Journalist Shannon Molloy is used to sharing his story. In his 2020 memoir, Fourteen (now adapted for the stage), he wrote about growing up gay in regional Queensland in the 1990s, enduring severe bullying.
He wrote in a piece that sparked the memoir:
I was bashed, ridiculed, taunted endlessly, you name it. I was almost run over. At a school camp, I was tied to a tree and beaten with an oar. Teachers seemed indifferent. Some blamed my “personality”. I lived in despair, although in hindsight, it’s clear I wasn’t really living at all.
But despite having shared his childhood despair, he’s been a man with a secret. A secret most men wouldn’t talk about: his experience of being sexually abused as a child, from the age of five.
What made it especially challenging to talk about was that it happened not at the hands of an adult, but another child, who was only three years older than him.
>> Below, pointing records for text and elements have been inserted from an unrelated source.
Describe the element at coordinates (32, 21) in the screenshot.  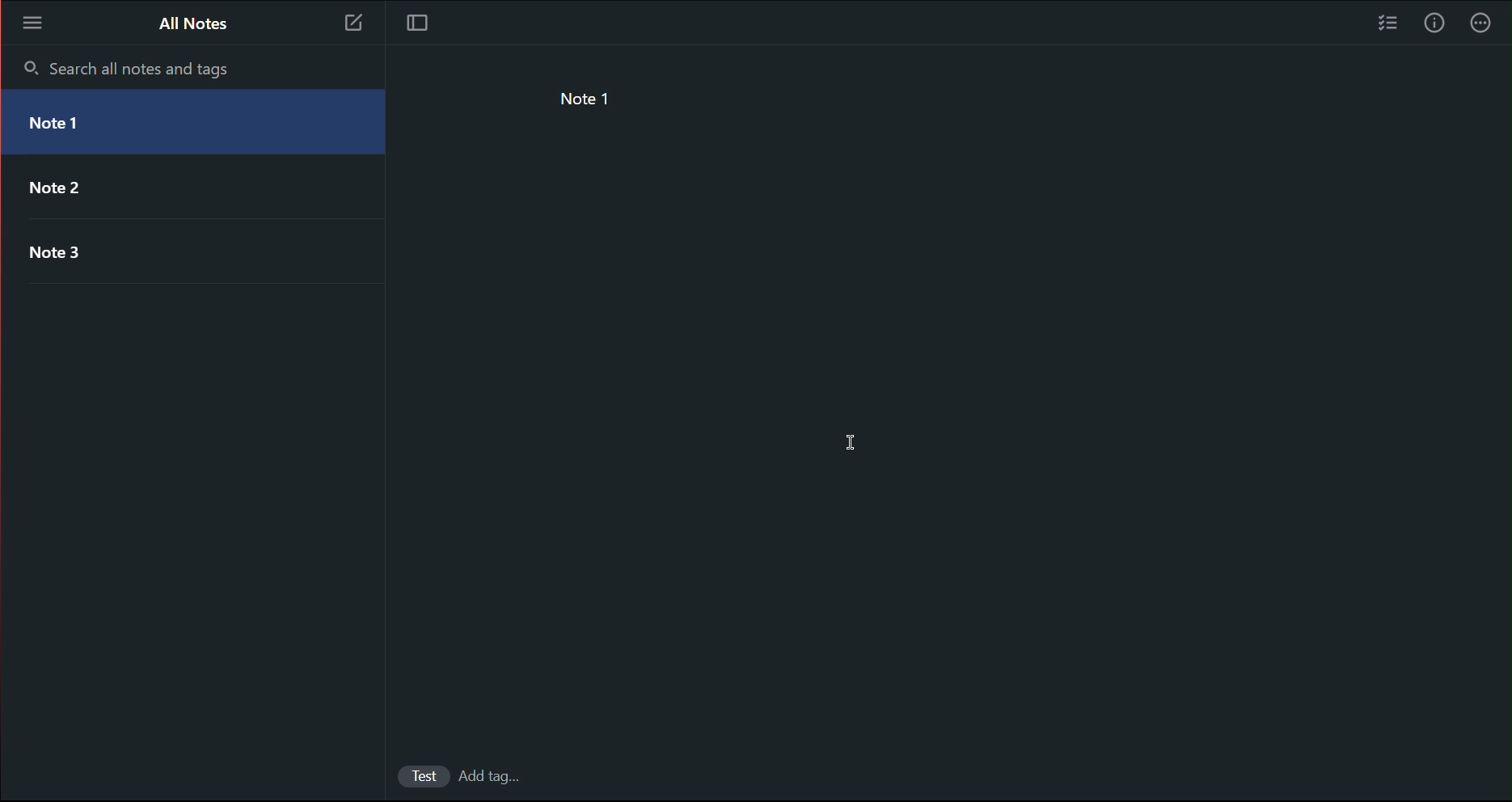
I see `More` at that location.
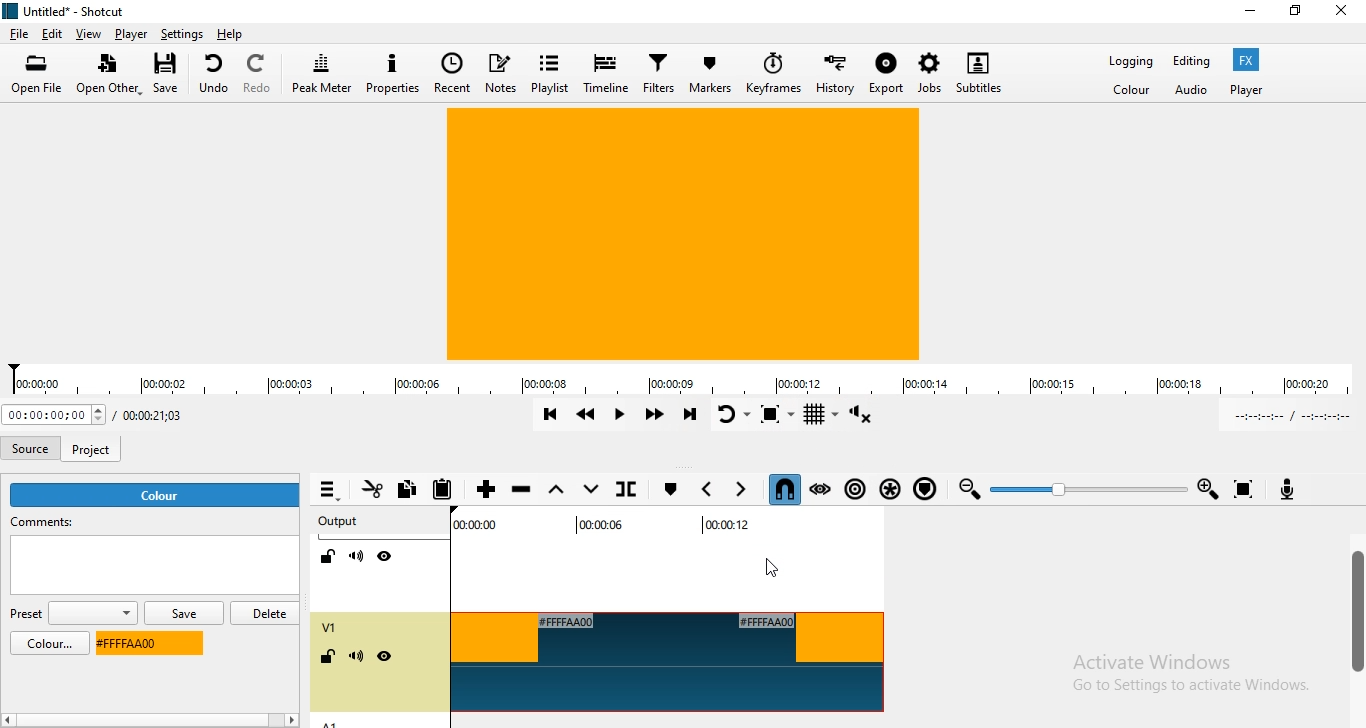 This screenshot has height=728, width=1366. I want to click on Peak meter, so click(323, 72).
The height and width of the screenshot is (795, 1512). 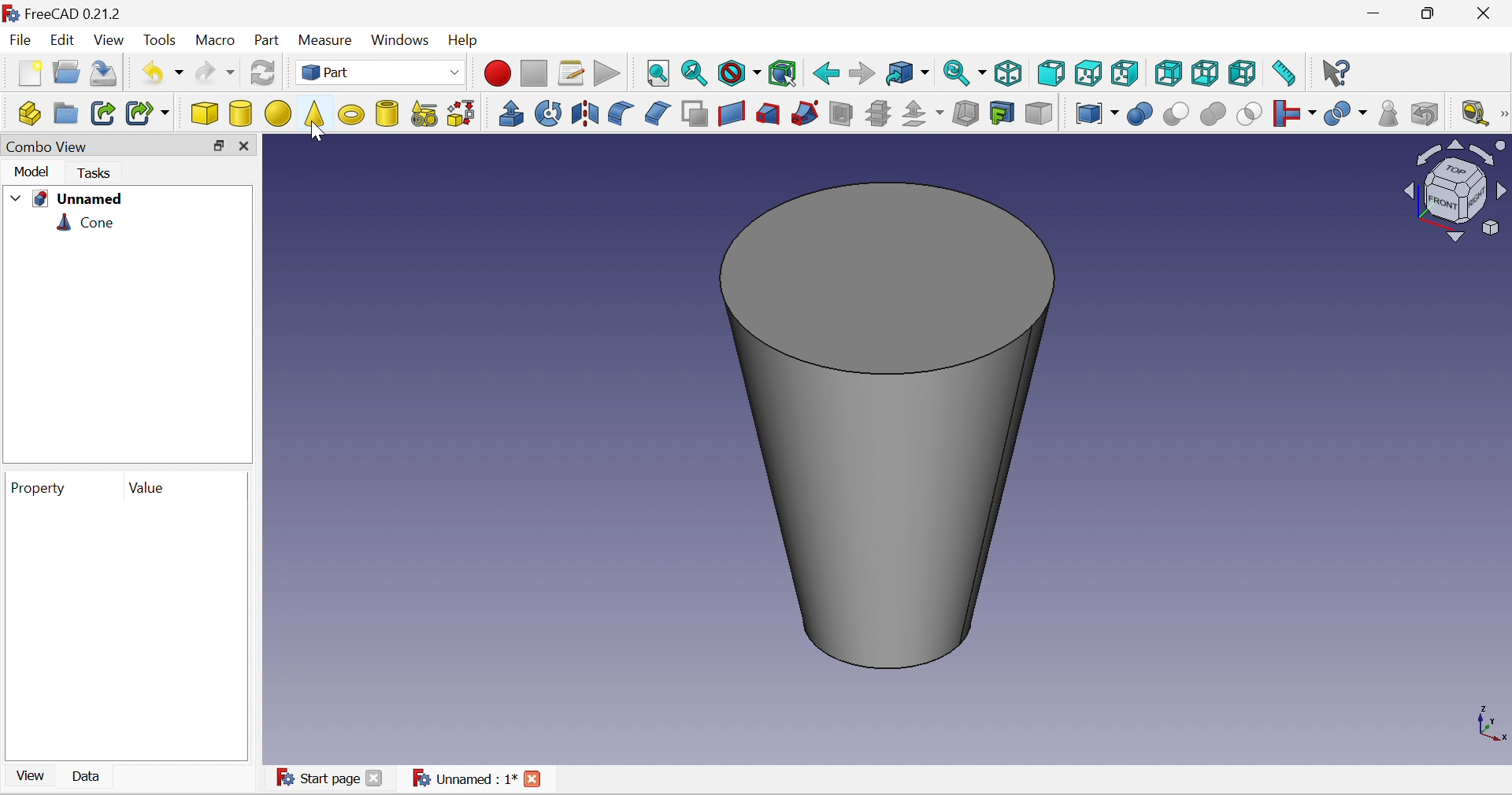 I want to click on Go to linked object, so click(x=906, y=76).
Not just another trauma memoir
This memoir-turned-case-study, turned-research-exploration, is a fascinating read. It’s filled with horror, secrecy and shame, but it’s also tempered with hope, insight and healing.
It stands out within the growing genre of “trauma memoirs”. Molloy uses his personal journey, peppered throughout with case-study vignettes from men he has interviewed about their own experiences of childhood sexual abuse, to illustrate what we know from research and clinical practice.